In conclusion, the bifactor model is adequate for the OCI-R, and in spite of the heterogeneity of OC symptoms, it exhibited good fit in both clinical and non-clinical samples. This model allows for the communalities due to a general OC factor along with the separate dimensions, in individuals with or without an OCD diagnosis. One of the advantages of the bifactorial models is the fact that the variation explained by specific factors or dimensions is independent of the general factor, what does not happen in the other models tested, and this allows a better understanding of how the specific dimensions correlate with external variables, in addition to the general factor. In addition, the bifactorial models also make possible the evaluation to what extent the variation in responses is due to a general construct or to the different dimensions.

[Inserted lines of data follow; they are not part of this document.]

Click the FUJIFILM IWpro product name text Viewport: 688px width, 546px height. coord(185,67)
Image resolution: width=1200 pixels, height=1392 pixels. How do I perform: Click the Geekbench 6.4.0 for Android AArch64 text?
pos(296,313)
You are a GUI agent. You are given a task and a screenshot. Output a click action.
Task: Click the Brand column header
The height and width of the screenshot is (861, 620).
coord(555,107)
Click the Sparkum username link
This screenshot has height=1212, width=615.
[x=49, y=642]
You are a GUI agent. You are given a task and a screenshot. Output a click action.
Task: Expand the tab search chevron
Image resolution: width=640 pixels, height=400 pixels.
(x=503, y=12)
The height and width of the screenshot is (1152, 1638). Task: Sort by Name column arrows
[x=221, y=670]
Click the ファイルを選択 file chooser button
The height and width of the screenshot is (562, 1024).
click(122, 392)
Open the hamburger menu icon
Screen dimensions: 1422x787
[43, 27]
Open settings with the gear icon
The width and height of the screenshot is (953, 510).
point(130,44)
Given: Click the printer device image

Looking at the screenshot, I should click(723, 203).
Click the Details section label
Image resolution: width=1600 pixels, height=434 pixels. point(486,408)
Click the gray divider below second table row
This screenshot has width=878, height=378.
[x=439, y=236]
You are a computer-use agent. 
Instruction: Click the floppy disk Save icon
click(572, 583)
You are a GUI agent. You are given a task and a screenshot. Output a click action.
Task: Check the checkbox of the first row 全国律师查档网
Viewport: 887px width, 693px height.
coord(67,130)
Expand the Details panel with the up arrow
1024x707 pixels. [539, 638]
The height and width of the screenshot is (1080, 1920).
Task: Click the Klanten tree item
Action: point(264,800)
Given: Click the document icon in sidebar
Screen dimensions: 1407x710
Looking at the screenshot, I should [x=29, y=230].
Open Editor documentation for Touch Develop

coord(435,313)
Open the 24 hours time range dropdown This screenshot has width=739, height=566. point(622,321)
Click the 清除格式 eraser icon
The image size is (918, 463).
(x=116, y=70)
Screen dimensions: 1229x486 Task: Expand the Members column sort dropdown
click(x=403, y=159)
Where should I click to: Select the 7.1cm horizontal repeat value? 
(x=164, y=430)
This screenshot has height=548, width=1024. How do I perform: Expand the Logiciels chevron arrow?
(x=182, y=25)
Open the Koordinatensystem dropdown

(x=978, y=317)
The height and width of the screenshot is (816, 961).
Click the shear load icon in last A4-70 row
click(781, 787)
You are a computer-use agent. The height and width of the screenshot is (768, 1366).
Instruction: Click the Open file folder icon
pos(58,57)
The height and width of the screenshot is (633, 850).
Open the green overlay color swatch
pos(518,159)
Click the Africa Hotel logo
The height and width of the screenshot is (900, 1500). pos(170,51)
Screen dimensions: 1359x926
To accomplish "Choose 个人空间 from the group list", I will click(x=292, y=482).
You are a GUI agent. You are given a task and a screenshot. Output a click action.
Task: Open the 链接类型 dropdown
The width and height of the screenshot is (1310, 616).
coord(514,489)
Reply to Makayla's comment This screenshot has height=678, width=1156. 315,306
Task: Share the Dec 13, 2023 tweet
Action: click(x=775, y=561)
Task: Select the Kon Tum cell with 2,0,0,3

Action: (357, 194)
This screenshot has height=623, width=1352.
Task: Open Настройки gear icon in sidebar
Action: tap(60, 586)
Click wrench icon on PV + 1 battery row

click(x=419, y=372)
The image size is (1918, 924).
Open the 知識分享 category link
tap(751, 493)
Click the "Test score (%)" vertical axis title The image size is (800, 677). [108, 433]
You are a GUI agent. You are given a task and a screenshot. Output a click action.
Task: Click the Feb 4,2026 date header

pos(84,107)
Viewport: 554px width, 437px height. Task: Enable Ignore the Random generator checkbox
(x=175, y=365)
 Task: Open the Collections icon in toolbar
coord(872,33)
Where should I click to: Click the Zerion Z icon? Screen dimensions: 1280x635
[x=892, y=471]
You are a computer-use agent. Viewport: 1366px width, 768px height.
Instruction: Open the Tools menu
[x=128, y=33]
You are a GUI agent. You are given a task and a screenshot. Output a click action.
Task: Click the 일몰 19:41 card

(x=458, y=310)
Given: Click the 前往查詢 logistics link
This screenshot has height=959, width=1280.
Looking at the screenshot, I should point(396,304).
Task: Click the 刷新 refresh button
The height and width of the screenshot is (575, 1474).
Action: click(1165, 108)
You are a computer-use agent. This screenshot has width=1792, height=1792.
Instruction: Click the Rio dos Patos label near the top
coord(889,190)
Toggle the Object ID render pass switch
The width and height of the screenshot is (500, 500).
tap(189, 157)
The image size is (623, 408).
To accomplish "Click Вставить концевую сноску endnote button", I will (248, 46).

We also think that the bifactor structure is compatible with other classifications of the OC symptoms, obtained through latent class analysis, namely those of autogenous vs. reactive obsessions (Lee et al., 2005), or the more recent proposed classification of autogenous obsessive, reactive obsessive-compulsive and reactive compulsive (Atli et al., 2014), because these classes are not mutually exclusive, therefore allowing for the presence of a common factor.